*** Opening Provided entries ***

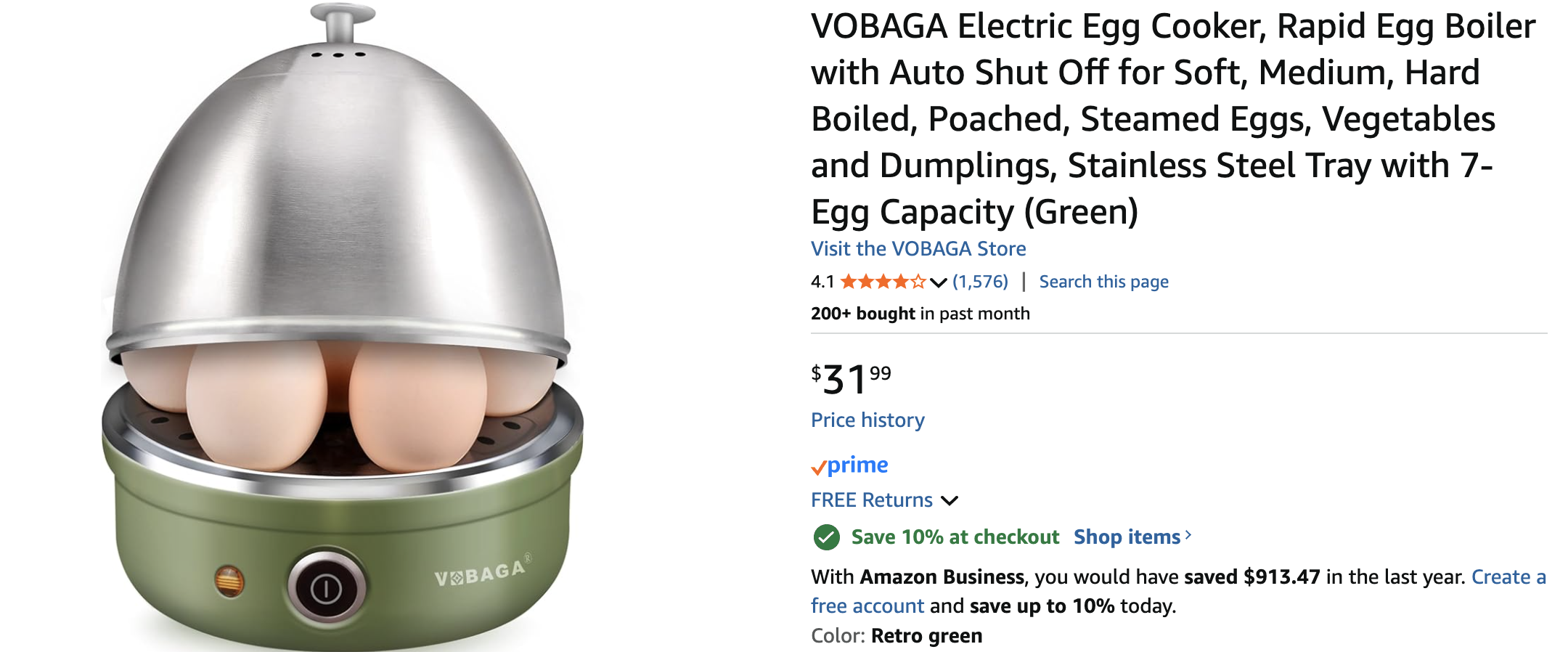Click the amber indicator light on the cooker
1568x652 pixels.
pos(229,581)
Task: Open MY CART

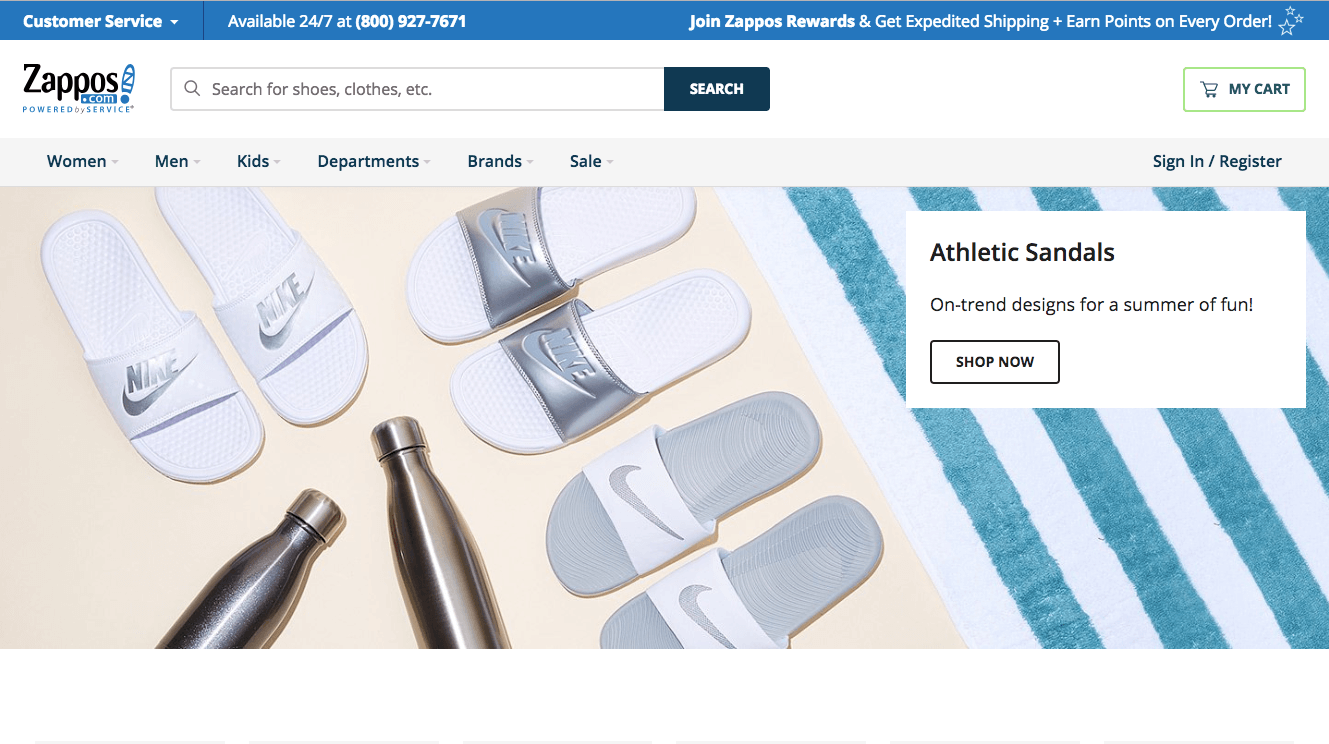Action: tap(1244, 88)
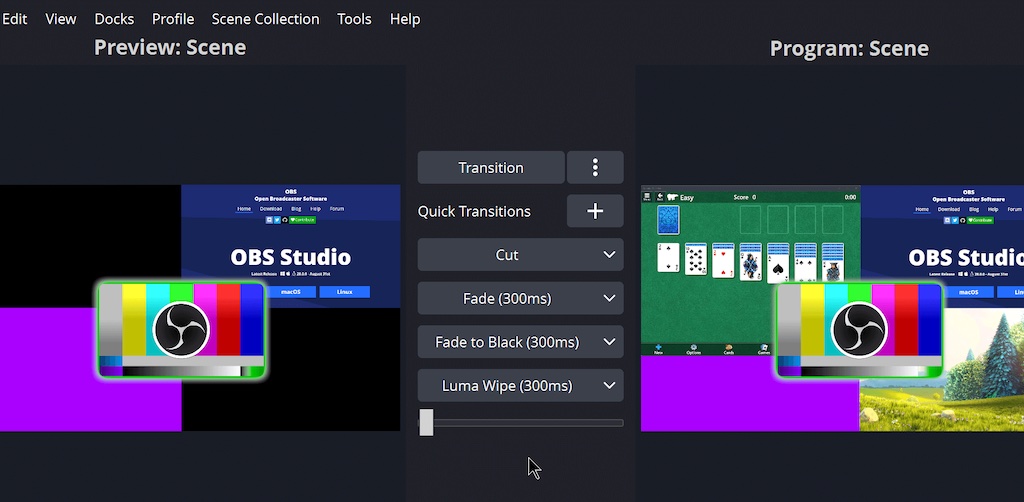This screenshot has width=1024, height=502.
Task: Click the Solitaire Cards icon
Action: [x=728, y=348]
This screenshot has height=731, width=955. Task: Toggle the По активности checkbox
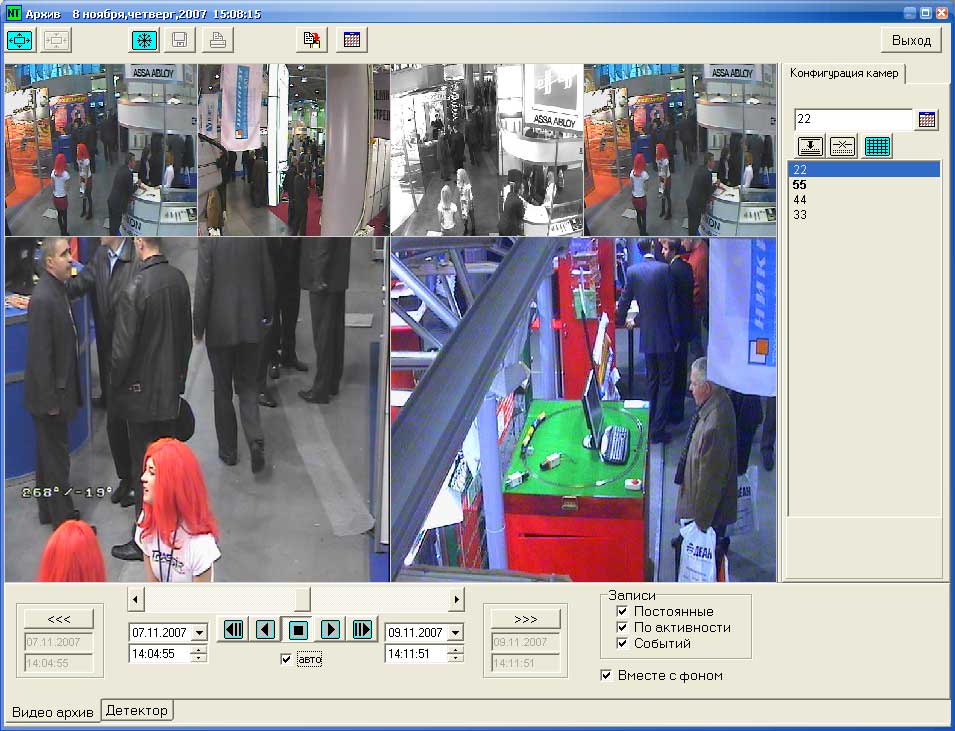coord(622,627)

*** Closing Provided entries ***

Once you find the line with "Task: Open MY CART", restate it and every later line of the data word for word, excluding the pictures.

Task: Open MY CART

Action: tap(1244, 88)
This screenshot has width=1024, height=502.
Task: Click the Solitaire Cards icon
Action: [x=728, y=348]
This screenshot has height=731, width=955. Task: Toggle the По активности checkbox
coord(622,627)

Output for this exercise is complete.